Unfortunately, Christians have a far greater reputation for self-serving than they do for self-sacrifice. Church history is littered with successions of church splits, doctrinal distinctions that allow one group to look down their noses at another, gossip, and dishonest business practices.
What a sad heritage indeed when the only thing Jesus asked of us is that we would love each other in the same way he loved us so that the whole world would know who he is! We failed that mission miserably. We failed it early. And we continue to fail it often.
Paul and Barnabus couldn’t even find a way to go on a second journey together to spread the gospel in the world. They ended up in a “violent disagreement” over John Mark that shattered their friendship and unfortunately set a tone that has endured for 2000 years. There are even numerous examples in history of both sides in a war praying to the same God to help them slaughter their enemies.
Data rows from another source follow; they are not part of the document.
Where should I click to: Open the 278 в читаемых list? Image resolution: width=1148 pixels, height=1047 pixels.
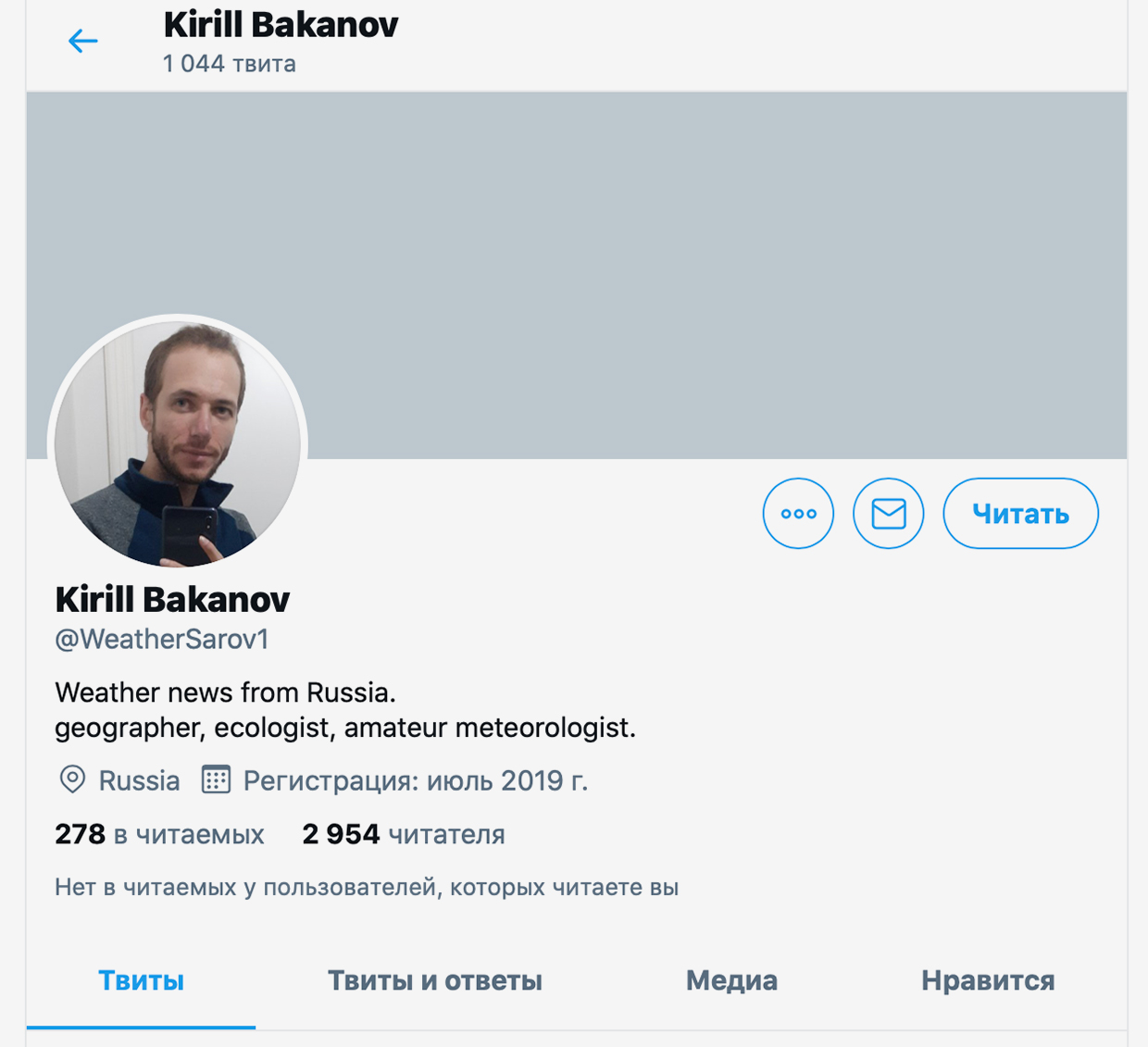point(159,834)
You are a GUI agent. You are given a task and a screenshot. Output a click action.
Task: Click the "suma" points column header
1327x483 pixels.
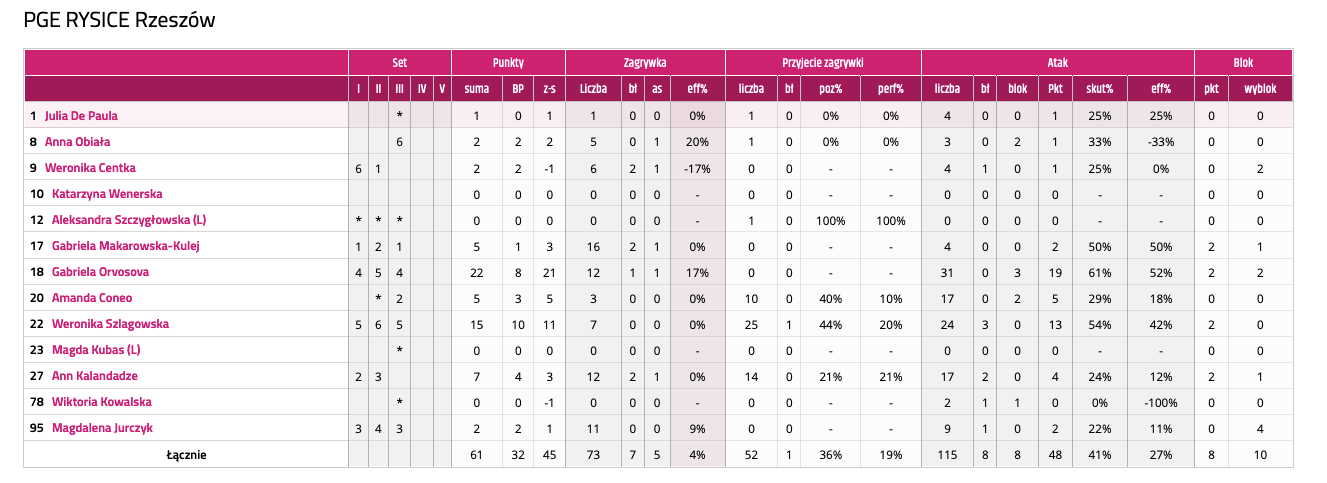pos(476,89)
If you wonder why authentic, caring community with other Christfollowers remains so elusive, it’s because Christianity, as a religious system, merely offers humanity another tool to serve their own ambitions. Many, especially so-called leaders, have never learned to live with the same selfsacrificing love that allowed Jesus to engage others beyond his own personal needs. They view people around them either as those they can exploit if they are cooperative, or must subvert if they dare challenge or question.
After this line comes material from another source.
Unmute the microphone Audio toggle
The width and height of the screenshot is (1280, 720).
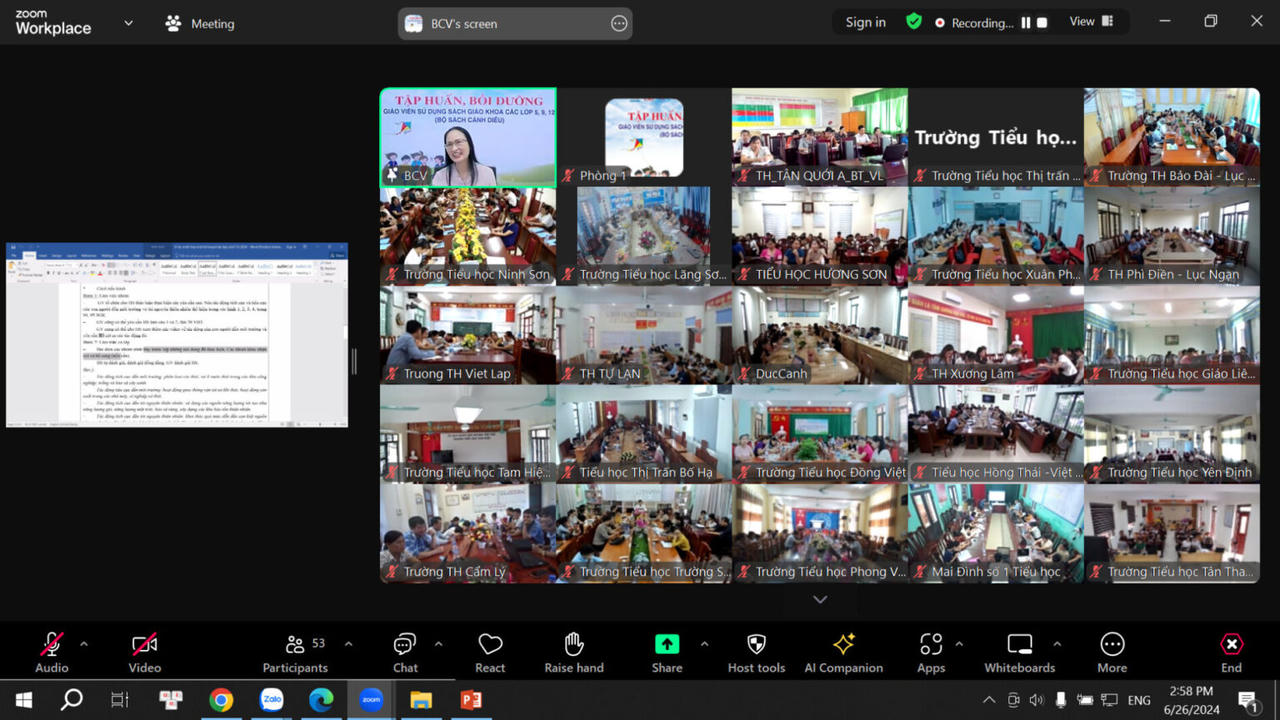click(x=52, y=652)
We will love well in the world only when we learn that the essence of love is in laying down our lives for others, not using them for our own needs. We will never understand that freedom until we know how loved we are by God.
Valuing Relationships
I’ve met a lot of people who want to be famous writers, artists, or musicians, others who want to change the world through media, political action, or power encounters. But I don’t recall ever meeting anyone whose life ambition was to be a good lover of people. And yet, that’s how Jesus seemed to live his life. He didn’t start any projects, rush around to planning meetings, or plot world-altering strategies. He simply loved the people his Father put before him and the kingdom of God made its way into the world.
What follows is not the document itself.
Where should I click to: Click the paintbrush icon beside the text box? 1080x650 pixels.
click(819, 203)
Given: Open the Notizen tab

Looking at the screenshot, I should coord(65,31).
Maybe that’s why he told the disciples that if they would love like he did the whole world would get to see who he is. It’s the one thing Christians haven’t done for 2000 years. It’s amazing how easily Christians discard personal relationships in the pursuit of other things they consider more critical. Whether it is doctrinal purity, political power, personal acclaim, or behavioral conformity, anything we put above loving the people God puts before us will only make us more a part of the world system that offer human sacrifices to the god of our self-expedience.
Why do we do it? Because we have no idea how deeply loved we are. One can even teach the so-called “love message” and yet still throw someone under the bus at the first sign of trouble. If you’re willing to do that to someone else to save yourself, you don’t know Jesus well. Learning to live loved is the fruit of a growing relationship with him. It seems to take significant time, and most of our theological studies and religious efforts are not helpful in that process. I was a passionate practitioner of a religion called Christianity for over forty years before I had an inkling of how much the Father loved me. I was so busy trying to accomplish something great for him that people were often a means to my ambition, not the object of my affection.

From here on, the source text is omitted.